I loved my course last semester. I loved sitting in lectures, reading the text book. I particularly loved researching and writing the essays. I learned stuff. Stuff that made my brain sing.
This was not really my experience of studying in the 80s and 90s. While I loved Uni then, it was mostly the social aspect which pressed my buttons. The study was hard, the essays were harder.
I executed a very average Economics degree and a respectable Law degree without ever really loving what I studied. So it is no real surprise that loving my course last semester resulted in an extremely satisfactory result. The kind that starts with an 'h'.

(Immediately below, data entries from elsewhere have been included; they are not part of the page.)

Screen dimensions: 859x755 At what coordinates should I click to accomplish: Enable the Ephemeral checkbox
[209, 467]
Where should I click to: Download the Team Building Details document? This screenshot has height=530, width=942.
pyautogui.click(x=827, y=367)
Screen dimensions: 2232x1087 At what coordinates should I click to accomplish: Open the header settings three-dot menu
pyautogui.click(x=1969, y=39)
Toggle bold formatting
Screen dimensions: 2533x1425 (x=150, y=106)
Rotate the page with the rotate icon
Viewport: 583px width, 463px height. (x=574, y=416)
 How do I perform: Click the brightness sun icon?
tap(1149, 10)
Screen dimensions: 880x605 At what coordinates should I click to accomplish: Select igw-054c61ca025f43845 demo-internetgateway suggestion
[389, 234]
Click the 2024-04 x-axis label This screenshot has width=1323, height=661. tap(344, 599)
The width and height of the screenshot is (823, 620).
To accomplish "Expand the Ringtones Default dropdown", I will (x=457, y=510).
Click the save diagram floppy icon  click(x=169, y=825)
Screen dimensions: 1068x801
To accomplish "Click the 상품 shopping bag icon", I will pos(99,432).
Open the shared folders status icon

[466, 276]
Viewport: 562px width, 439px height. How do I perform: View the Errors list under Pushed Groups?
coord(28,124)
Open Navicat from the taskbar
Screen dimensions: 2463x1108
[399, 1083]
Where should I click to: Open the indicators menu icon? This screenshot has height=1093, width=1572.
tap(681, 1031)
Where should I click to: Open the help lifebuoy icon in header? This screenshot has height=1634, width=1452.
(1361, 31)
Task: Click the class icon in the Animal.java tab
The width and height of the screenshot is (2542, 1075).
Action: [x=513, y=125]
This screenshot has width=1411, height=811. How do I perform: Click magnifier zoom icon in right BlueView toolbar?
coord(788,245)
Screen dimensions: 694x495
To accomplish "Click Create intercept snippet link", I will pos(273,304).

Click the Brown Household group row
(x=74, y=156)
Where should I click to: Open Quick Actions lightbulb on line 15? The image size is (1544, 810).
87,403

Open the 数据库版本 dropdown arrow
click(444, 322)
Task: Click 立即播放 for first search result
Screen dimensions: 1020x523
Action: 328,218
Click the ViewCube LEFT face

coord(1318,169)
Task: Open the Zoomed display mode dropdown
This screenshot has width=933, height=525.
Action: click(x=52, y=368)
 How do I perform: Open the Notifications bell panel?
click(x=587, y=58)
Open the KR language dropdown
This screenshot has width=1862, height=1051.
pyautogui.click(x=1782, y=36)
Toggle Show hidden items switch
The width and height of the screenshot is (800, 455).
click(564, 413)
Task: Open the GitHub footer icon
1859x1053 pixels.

I say that not to brag about my success but to juxtapose my experience this semester. I just can't say I love this course nearly as much. Which is very disappointing because it was Modern Art that I really came here to study, the classical and renaissance stuff was just a nice background for me.
The lectures don't inspire me, the tutorials are torture. Our reading last week was a feminist analysis of the treatment of Australian women artists. I devoured the reading and came to the tute armed with all sorts of interesting questions on the meaning of art history seen through a feminist lens.
But the (female) tutors who is, perhaps, 26, led off the discussion with a phrase something like "the author of this article really takes this feminism stuff a bit too far, don't you think? I mean, she takes this criticism of women artists personally. I don't find that criticism personally offensive, you don't find it personally offensive do you?"
I almost jumped out of my chair to say "YES! YES indeed I do find it personally offensive! The personal is the political!"
There was much eye-rolling. Sometimes I despair of my Gen Y sisters.
Anyway, I wrote my essay, doing a bit of a half-assed job of it really because the questions were all pretty uninspiring - compare the treatment of the city in Australian modernist and social realist painting. Mine was a pretty ho-hum effort. I handed it in today in the fervent hope that next year I will get to choose a better subject and my blood pressure can return to normal.